Military Book Reviews

The Ordering of Time

Ordering of Time

 The Ordering of Time: Meditations on the History of Philosophy by George Lucas (Edinburgh University Press, 2020, 180 pages)

From the Author’s Synopsis

What is the history of philosophy? What exactly is this the history of and how is that history to be understood in relationship to philosophy itself?  Can philosophy’s history on any of a number of diverse descriptions, ever be said in its own right to constitute a unique and genuine source of philosophical wisdom or insight? Thinking with, rather than thinking about, the history of philosophy, George Lucas sweeps aside the constraints of traditional methodological and cultural boundaries to reflect broadly on a variety of answers of to these questions, as posed by many of the major philosophical figures of the past century…Lucas ranges widely over the history of philosophy itself in search of original, probing answers to these profound and perennial issues.

An Expert’s Book on Philosophy in the Post Modern World

A self-confessed vanity project, this consideration of the contributions of philosophy’s “ordinary journeymen” to the pool of knowledge that has come to define the current profession is a challenge for the uninitiated. It is an expert’s book, written for consideration by other experts.  The Ordering of Time: Meditations on the History of Philosophy, sets out to reconsider the much-touted concern that philosophy is dead in the post-modern world and to highlight the flaws inherent in a field that, through embracing consensus selectively captures knowledge. Lucas argues that the margins of philosophy offer tomes of knowledge that, while historically neglected warrant deeper study for the truths they reveal.  In this process he deals extensively with the relationship (and stature) of history as a component of the profession, and how the denial of history’s proper role within philosophy has hurt the field.    

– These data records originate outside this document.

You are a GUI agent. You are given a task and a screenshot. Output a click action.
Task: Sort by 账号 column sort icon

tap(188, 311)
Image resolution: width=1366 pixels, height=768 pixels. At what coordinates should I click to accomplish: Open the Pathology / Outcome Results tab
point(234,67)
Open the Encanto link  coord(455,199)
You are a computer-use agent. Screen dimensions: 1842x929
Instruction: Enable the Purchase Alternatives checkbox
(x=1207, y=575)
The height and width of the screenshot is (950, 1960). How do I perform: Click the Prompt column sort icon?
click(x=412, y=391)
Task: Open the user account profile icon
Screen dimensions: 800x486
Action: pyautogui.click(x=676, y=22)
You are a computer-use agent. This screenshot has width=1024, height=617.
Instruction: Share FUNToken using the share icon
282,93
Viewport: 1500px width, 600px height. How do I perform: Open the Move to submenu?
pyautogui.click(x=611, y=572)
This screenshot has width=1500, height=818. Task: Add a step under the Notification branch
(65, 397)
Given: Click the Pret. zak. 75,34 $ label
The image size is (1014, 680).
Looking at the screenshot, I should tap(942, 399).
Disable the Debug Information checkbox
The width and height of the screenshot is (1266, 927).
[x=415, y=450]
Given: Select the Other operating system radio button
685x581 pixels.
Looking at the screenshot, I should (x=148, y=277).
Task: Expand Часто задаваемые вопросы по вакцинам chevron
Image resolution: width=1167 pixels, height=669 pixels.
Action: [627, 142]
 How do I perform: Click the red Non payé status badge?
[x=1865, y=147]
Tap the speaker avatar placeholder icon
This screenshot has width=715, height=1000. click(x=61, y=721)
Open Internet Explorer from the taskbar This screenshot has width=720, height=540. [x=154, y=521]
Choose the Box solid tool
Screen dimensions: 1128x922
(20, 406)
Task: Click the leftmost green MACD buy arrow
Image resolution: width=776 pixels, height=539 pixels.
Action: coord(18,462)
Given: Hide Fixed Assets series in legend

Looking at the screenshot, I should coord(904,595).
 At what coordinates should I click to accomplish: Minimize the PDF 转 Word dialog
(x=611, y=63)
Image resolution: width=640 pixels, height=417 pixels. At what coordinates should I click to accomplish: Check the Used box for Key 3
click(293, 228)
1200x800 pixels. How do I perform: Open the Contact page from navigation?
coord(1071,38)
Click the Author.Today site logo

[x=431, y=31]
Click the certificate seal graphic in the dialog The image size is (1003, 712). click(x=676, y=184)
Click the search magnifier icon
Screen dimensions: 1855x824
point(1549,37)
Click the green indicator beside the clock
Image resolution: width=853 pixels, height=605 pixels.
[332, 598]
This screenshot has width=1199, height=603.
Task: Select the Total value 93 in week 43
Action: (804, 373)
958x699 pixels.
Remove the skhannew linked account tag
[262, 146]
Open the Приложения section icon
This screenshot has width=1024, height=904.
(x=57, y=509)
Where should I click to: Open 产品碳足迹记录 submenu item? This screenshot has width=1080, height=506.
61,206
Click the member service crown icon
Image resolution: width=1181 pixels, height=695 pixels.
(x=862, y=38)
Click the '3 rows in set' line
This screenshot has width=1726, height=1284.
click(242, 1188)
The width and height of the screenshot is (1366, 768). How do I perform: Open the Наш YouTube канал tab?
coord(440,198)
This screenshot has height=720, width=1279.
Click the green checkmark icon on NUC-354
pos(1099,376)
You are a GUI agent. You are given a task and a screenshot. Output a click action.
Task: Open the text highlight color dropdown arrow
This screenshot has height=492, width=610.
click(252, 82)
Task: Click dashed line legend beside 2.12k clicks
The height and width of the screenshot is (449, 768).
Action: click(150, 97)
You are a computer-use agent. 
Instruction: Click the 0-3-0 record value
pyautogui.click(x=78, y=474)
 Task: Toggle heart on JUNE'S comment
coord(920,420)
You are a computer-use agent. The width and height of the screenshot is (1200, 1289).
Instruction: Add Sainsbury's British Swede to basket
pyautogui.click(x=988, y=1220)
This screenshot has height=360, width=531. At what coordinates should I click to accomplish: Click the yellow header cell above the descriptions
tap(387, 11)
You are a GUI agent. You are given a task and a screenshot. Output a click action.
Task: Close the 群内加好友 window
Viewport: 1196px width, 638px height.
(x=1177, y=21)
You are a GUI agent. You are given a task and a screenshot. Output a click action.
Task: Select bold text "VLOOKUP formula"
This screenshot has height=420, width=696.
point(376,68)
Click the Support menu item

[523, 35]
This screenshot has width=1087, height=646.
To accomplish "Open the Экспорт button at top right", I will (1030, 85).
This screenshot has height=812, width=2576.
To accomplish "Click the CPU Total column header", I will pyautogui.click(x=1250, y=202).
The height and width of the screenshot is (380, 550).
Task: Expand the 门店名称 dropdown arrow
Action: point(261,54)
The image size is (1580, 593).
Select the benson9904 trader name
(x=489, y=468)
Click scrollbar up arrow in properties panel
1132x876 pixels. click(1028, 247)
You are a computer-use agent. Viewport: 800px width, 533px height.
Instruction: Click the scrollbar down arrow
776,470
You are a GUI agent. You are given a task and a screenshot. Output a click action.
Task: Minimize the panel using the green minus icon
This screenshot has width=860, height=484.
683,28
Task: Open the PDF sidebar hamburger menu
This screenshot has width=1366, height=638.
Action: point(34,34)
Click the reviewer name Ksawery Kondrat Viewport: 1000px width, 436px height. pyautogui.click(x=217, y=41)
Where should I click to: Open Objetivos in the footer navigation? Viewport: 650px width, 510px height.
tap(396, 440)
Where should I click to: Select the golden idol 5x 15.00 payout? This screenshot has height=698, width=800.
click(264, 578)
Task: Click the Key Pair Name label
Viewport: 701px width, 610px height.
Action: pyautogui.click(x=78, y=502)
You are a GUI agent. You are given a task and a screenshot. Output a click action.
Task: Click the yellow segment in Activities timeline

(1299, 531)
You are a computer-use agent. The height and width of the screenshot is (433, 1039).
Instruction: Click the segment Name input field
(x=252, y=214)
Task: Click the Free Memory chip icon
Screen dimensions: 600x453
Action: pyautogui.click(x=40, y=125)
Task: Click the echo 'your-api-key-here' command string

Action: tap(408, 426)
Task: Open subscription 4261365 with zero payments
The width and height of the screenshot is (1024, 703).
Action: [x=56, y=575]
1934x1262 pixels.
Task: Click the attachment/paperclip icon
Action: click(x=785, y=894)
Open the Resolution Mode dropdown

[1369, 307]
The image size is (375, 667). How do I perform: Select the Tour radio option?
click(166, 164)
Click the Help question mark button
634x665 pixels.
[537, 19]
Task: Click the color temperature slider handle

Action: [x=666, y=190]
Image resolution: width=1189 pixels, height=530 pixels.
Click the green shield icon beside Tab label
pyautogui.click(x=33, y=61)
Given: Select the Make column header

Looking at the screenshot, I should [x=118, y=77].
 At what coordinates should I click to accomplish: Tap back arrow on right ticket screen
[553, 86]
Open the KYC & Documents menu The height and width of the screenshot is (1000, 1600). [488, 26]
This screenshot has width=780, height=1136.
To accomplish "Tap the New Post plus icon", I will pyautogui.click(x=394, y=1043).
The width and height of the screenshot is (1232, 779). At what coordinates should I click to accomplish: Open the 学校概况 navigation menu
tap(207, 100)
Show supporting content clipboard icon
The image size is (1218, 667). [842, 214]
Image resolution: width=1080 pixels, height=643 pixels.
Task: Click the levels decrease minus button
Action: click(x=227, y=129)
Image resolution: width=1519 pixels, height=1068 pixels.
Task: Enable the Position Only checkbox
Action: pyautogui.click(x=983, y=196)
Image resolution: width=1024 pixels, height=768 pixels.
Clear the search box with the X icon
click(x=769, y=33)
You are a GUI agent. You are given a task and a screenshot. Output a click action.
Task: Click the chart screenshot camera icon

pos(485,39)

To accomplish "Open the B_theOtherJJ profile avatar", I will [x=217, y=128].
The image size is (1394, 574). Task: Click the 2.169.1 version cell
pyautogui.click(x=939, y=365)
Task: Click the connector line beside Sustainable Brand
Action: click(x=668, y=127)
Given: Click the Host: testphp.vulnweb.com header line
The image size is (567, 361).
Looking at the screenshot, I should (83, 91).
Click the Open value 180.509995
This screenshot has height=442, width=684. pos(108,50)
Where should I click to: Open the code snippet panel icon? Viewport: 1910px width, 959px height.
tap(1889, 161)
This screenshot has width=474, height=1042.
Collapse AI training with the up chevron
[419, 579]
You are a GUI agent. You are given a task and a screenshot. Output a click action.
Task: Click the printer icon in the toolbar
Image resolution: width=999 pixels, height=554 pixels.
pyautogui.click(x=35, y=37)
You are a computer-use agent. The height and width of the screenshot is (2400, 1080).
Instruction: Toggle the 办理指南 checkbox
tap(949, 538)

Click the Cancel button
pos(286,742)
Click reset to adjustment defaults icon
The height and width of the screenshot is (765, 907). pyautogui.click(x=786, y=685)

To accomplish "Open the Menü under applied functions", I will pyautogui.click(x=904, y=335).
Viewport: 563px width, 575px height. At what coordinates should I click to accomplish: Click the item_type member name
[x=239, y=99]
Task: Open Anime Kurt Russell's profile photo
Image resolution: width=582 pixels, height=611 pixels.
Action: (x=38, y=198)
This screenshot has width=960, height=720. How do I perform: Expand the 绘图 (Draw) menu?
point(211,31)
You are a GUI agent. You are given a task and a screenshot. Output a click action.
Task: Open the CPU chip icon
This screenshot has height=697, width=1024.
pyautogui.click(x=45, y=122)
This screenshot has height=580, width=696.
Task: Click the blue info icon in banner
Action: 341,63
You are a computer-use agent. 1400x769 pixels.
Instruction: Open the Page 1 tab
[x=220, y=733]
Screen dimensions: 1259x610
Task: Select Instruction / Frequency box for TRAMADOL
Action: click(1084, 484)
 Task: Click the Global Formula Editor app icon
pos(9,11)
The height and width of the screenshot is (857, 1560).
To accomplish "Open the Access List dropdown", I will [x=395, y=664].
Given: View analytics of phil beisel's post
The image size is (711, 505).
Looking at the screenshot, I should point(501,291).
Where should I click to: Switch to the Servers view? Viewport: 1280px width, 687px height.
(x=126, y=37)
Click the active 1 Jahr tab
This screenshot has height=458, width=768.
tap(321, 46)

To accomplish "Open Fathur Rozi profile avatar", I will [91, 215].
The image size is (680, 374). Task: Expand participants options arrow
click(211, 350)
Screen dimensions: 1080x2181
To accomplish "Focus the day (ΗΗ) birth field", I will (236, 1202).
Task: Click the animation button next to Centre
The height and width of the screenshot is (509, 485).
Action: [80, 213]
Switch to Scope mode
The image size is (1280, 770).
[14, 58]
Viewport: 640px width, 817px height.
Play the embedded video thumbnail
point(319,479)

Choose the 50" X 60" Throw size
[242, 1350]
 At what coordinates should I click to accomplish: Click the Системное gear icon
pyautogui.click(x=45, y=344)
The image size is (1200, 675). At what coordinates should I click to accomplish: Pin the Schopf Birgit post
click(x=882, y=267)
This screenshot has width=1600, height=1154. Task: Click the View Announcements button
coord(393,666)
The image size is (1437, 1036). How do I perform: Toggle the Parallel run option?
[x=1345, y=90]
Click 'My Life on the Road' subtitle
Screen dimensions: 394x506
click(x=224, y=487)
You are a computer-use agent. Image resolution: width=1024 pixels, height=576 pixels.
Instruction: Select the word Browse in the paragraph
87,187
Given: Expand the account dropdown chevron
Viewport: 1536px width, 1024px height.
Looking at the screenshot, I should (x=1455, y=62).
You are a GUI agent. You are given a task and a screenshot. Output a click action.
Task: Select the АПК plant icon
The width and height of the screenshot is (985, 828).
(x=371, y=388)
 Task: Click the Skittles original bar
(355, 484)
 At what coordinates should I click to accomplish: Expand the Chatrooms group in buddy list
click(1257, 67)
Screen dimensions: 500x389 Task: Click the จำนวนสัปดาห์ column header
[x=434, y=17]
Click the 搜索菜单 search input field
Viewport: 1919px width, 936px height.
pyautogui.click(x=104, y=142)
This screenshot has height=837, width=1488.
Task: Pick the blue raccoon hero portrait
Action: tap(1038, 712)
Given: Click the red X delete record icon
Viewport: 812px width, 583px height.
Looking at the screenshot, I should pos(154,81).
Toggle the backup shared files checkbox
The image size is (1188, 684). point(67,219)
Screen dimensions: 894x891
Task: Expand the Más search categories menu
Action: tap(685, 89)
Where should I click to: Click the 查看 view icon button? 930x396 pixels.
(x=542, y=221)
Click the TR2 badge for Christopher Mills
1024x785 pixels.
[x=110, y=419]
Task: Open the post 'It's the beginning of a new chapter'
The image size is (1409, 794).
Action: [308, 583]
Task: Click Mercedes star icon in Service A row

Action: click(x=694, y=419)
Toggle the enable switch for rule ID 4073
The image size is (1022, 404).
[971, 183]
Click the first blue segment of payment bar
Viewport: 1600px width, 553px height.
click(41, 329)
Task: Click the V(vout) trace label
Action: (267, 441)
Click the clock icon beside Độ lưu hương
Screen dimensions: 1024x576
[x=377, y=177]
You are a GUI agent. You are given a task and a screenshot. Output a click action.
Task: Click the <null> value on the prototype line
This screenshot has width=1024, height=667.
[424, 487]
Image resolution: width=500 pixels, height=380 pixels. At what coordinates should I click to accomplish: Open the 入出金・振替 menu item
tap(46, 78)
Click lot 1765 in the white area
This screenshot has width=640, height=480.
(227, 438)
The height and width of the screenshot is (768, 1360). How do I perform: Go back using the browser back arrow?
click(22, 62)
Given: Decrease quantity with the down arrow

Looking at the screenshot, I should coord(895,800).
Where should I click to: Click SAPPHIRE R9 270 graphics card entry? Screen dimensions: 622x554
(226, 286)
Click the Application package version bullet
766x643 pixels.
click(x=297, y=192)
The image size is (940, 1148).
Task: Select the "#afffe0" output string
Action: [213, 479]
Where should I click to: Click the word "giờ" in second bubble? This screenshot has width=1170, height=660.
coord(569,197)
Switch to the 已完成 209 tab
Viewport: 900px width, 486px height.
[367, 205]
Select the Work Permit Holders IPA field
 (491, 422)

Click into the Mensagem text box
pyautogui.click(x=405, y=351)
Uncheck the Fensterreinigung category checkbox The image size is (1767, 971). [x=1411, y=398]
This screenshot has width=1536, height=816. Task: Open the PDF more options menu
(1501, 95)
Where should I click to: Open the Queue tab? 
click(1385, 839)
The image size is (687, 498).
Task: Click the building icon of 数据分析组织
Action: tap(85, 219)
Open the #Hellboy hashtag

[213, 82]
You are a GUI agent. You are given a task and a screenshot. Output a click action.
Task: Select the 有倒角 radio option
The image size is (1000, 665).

The Ordering of Time is a serious work appropriate for a graduate level student. In contrast to this Dr. George Lucas, the Distinguished Chair in Ethics Emeritus at the United States Naval Academy as well as Professor Emeritus of Ethics and Public Policy at the Naval Postgraduate School, has authored a number of other works that the DODReads audience will find of interest, including The Routledge Handbook of Military Ethics and Military Ethics: What Everyone Needs to Know. With an extensive career in instructing ethics to the military including at the Naval Postgraduate School and Saint-Cyr, France’s military academy, he is an award-winning physicist and uses a rational scientist’s approach to inquiry that technical minded readers will appreciate. 

History of Philosophy and Understanding History

In this work, dedicated philosophy students will find Lucas’s broad discussion of the history of the field informative and useful for placing modern and post-modern thought into context. It helps identify the way important ideas have moved in and shaped the world in recorded history. Fans of his other, less esoteric work that lack extensive background in the study of philosophy are likely to find The Ordering of Time a bit inscrutable. While this makes it less practical for application in those situations of leadership where Military Ethics: What Everyone Needs to Know, is so useful, the subject matter still offers insight that military members should understand in their own search for answers, chief among them how to think about history and one’s own understanding of how it is recorded and conveyed to the intellectual class.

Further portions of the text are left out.